I have stumbled across a new passion: writing. It is proving to be insightful and rewarding.
I have COVID stagnation.
I’m sitting around a lot.
I have little interest in doing things.
I have no particular structure so I think a lot.
I’m missing something.
My mind is numb.
My body parts are lame.
My thoughts are places they shouldn’t be or should they?
My mind stretches beyond consciousness and comprehension.
I lay still and listen.
I need to need.
I open my eyes.
The sun rose today but there are clouds.
Time will chase them away.
The blue skies will roust me and nature to smile.
Dreams with messages talk to me in my sleep and I talk back.
I get apprehensive and anxious.
I chase after my fears until I catch them.
No wonder I never feel rested in the morning.
The messages are only on the other side of midnight.
I access them when I’m well on my way into the dark night of my cognition.
As I’m drifting in the twilight of sleep I suddenly jerk and I’m awake again.
Soon I roll over.

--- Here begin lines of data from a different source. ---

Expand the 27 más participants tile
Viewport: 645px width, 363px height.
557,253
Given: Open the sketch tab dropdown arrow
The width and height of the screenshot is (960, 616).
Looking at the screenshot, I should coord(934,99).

It’s 3AM and I’m wondering how I got here.
I don’t remember anything between now and when I fell asleep, except bits and pieces of dreams, the messages from the other side of midnight I very seldom remember.

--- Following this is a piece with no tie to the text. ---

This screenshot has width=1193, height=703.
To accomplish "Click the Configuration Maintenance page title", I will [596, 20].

It’s like, I’m going to be in trouble when the day comes and I need to know what those dreams spoke to me of and were trying to tell me. Why all this anxiety? What is it I’m missing? Why don’t I absorb the messages of the dreams? Why don’t I open up and allow the solemn light of midnight to permeate my heart?
The solemn light of midnight. The light that unlocks your heart’s door.
That door is sealed tight with your fears locked inside.
Allow that door to swing open.
Release your fears and breathe a sigh of relief.